The Classification Wizard workflow in the lesson walks you through the following consecutive steps
- In the Configure page you select the Classification Method (Supervised, Unsupervised), the Classification Type (Pixel Base, Object Based) and the Classification Schema. In the lesson you will perform a supervised, object-based classification with a default schema which is based on USGS land cover types.
- The Segment page will open since you selected an Object-Based classification, which groups adjacent pixels into segments based on their spectral similarity and spatial proximity. On the page, you assign importance to Spectral detail and Spatial detail and set the value for Minimum segment size in pixels as input parameters for the segmentation.
- Since you selected a supervised classification the Training Samples Manager page will open. In this page you manage the classification schema by adding, removing, and editing your classes. On the page, you’ll find the tools to draw training samples that are representative of the classes in the schema.

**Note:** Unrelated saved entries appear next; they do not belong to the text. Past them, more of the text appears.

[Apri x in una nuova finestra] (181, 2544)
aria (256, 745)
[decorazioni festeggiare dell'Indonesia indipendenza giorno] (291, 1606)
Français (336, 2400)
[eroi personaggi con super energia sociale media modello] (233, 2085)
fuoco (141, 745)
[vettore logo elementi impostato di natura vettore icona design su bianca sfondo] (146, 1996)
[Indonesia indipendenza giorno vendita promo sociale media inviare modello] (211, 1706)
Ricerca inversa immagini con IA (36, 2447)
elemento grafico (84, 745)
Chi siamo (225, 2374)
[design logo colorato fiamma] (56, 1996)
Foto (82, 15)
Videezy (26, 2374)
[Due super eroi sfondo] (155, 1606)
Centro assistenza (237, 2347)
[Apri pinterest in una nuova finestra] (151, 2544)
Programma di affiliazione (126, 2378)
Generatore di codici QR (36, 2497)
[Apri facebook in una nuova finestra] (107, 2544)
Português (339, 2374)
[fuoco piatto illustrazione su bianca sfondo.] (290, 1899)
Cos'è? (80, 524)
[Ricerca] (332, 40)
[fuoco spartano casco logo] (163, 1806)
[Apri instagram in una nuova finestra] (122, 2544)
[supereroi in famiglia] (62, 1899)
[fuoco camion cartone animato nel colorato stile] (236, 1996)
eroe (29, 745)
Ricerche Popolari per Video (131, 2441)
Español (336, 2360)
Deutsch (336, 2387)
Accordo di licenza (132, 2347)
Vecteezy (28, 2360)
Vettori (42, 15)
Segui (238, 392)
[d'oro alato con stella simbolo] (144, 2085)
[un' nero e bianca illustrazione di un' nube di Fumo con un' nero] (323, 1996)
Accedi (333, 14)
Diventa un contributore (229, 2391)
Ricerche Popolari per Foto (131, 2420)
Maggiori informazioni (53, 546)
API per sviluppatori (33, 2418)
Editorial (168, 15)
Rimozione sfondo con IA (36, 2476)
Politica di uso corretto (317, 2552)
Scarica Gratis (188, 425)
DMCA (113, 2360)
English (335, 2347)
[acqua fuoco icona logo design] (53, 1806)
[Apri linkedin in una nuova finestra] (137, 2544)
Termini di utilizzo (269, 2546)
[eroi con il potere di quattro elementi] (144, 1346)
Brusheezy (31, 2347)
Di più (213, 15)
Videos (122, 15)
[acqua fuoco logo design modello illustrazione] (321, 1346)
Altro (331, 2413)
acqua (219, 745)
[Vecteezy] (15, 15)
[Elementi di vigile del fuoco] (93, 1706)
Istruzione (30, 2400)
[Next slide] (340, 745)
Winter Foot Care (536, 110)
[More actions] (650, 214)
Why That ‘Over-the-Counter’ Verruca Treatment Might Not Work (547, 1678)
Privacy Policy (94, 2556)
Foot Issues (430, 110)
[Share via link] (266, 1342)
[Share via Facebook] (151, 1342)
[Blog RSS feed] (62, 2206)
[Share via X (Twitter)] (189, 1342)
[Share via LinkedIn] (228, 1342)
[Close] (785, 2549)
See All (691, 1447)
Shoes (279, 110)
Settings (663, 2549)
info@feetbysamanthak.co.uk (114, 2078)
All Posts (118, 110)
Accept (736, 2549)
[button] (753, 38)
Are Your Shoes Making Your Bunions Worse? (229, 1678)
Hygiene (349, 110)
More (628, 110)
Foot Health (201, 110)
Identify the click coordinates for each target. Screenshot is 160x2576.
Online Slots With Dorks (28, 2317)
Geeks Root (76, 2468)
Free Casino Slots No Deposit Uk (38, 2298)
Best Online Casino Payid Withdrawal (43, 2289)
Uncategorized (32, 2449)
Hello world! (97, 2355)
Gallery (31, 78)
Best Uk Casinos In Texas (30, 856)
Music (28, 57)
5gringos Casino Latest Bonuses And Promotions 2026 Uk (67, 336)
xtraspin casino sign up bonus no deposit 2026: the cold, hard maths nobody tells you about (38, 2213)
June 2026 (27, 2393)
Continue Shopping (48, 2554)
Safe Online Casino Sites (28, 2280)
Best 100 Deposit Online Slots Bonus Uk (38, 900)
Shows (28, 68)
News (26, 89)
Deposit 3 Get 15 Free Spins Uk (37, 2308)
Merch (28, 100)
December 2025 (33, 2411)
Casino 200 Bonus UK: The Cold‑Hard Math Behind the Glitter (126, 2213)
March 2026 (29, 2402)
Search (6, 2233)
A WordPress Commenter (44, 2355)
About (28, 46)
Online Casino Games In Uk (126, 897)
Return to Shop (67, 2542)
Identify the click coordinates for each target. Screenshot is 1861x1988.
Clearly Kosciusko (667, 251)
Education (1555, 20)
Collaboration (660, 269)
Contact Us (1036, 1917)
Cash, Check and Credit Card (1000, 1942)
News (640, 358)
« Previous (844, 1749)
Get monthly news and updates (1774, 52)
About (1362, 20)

- The next page of the wizard is the Train page where you confirm Support Vector Machine as the Classifier and change Maximum Number of Samples per Class to 0 to ensure that all your training samples are used in training the classifier.
- The next page is the Classify page where you run the actual classification and save the results to your database.
- Next is the Merge Classes page where you merge the Gray Roof, Roads and Driveways classes to Impervious and the Bare Earth, Grass, Water and Shadows classes to Pervious.
- The final page of the wizard is the Reclassify page where you correct any obvious classification errors.
The Lesson Gallery has many important lessons about image processing in ArcGIS Pro. In a short time it taught us how to work with Landsat and other multispectral data, perform unsupervised and supervised image classification and extract data layers and features from LiDAR data.
Image processing tasks tend to be computing-intensive, but ArcGIS Pro performed without a hitch. ArcGIS Pro tasks and tools like the Classification Wizard guide the user through complicated workflows and are extremely useful in acquiring new competencies.
Advanced remote sensing applications typically require specialized remote sensing software, custom code, and multiple datasets over an extended time-period. I nevertheless hope that this article equips you to use imagery and remote sensing in your work and motivates you to dig deeper.